1) if you scroll a little bit down and go at the "Technical Specifications" there's it's specs and it says "Nominal input Voltage : 230V" and some lines down it says "Input power of 2300.0 Watts" the question is whats the deal with the *input power of 2300Watts*? That means that the surge protector is drawing 2300Watts to work or something or it is it's max power that can handle if i put on it my desktop,router,screen and many more electrical devices? Because you know if it needs 2300W to only work this guy plus the components that i plug onto it my bill will skyrocket.

2)What's the nominal input of 230V?

3)And lastly how much power the surge protector will draw from the wall? It will draw as much as the components on it needs?

Thanks guys.
 
Solution
2300Watts is how much power that can safely go through the device; so the total maximum power of everything plugged into it should not be higher - ie, dont plug 2 x 2KW heaters into it.
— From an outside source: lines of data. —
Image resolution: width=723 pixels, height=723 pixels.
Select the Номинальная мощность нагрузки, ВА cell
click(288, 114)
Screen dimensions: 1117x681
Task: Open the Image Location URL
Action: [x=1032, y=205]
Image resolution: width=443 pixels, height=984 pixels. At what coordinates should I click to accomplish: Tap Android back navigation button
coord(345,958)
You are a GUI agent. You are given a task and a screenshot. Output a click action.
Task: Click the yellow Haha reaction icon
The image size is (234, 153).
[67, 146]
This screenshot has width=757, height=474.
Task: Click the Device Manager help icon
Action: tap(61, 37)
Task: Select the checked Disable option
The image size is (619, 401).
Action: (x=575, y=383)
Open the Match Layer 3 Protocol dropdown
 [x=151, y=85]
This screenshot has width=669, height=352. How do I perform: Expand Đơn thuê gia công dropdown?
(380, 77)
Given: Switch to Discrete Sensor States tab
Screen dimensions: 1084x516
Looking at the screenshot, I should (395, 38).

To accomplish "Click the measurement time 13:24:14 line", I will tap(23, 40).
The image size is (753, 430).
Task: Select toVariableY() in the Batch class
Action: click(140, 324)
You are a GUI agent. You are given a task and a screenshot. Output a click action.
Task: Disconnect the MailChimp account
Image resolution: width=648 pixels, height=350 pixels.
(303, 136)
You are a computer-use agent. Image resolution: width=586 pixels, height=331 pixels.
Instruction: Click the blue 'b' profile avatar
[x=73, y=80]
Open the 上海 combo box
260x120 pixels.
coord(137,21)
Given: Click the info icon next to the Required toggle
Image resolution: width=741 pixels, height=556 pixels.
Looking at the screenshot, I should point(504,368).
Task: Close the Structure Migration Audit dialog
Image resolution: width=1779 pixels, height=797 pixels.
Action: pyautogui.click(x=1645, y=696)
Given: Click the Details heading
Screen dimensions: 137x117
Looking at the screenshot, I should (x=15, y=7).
The device itself will draw a few 100ths of a watt for the power on indicator.

Nominal voltage is the average expected voltage, EU regs give a +/- of 10%, so this is guaranteed to work from 207volts to 253volts. EU countries run from 220volts to 240volts.

Surge protectors degrade over time, so you will need to think about changing it every 3-4 years; it will still work as an extension lead beyond that, but it may not protect you from voltage spikes.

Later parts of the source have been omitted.